Although the proton and the neutron are the building blocks of the atomic nucleus, the unusual natural abundance of alpha nuclides has prompted investigations of the role of the alpha particle, or helium-4 nucleus, as a potential building block of matter. Alpha cluster models envision the atomic nucleus as having discrete alpha particles that occupy average relative positions. Hydrogen makes up 74% of the ordinary baryonic matter of the universe, but 99% of the remaining matter is contained within just eight nuclides (^{4}_{2}He, ^{12}_{6}C, ^{14}_{7}N, ^{16}_{8}O, ^{20}_{10}Ne, ^{24}_{12}Mg, ^{28}_{14}Si, and ^{32}_{16}S), seven of which are alpha nuclides.

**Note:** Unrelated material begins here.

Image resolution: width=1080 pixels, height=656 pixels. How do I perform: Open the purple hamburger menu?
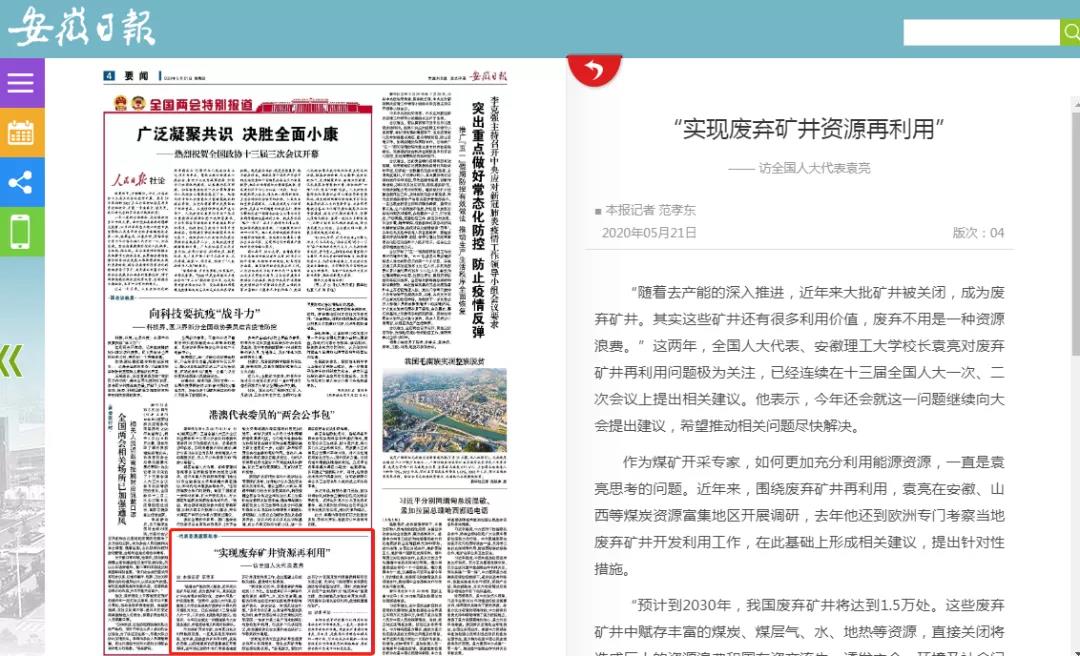coord(21,82)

In the table below, the shapes of these nuclides may correspond to simple geometric arrangements of alpha particles, with associated radius predictions.

Geometric shapes of the most abundant alpha nuclides
| Nuclide | Number of α-particles | Geometry | Radius |  |
| Predicted | Experimental |
| ${\ce {^{12}_{6}C}}$ | 3 | Triangle | 2.43 fm | 2.47 fm |
| ${\ce {^{16}_{8}O}}$ | 4 | Tetrahedron | 2.54 fm | 2.70 fm |
| ${\ce {^{20}_{10}Ne}}$ | 5 | Trigonal bipyramid | 2.76 fm | 3.01 fm |
| Square pyramid | 2.79 fm |
| ${\ce {^{24}_{12}Mg}}$ | 6 | Octahedron | 2.85 fm | 3.06 fm |
| Hexagon | 3.79 fm |
| ${\ce {^{32}_{16}S}}$ | 8 | Cubic | 3.37 fm | 3.26 fm |
| Octagon | 4.85 fm |

== Heavier nuclides ==
For many medium-to-heavy nuclides, in particular those far from the magic numbers of protons and neutrons, a spherical model of the atomic nucleus is incompatible with observed large quadrupole moments, indicating that lower potential energy is obtained for an ellipsoidal shape than for a spherical nucleus of the same volume. In general, their ground states tend towards a prolate shape, although experimental data hint at oblate ground-state shapes in certain nuclei, for example krypton-72. Experiments also suggest that some heavy nuclei, such as barium-144 and radium-224, possess asymmetric pear shapes evidenced by their measured octupole moments.

It is also possible for a nucleus to adopt different shapes in states with a similar excitation energy, which is referred to as shape coexistence.
For example, the ground states of krypton-74 and krypton-76 have prolate shapes, but there is evidence for oblate-shape excited structures in these nuclei appearing at low excitation energy. In this particular case, the shapes of coexisting structures tend to mix together. Examples of more than two different nuclear shapes coexisting at low excitation energy have also been suggested, for example in lead-186 and nickel-64,66 , although firm experimental evidence has yet to be obtained.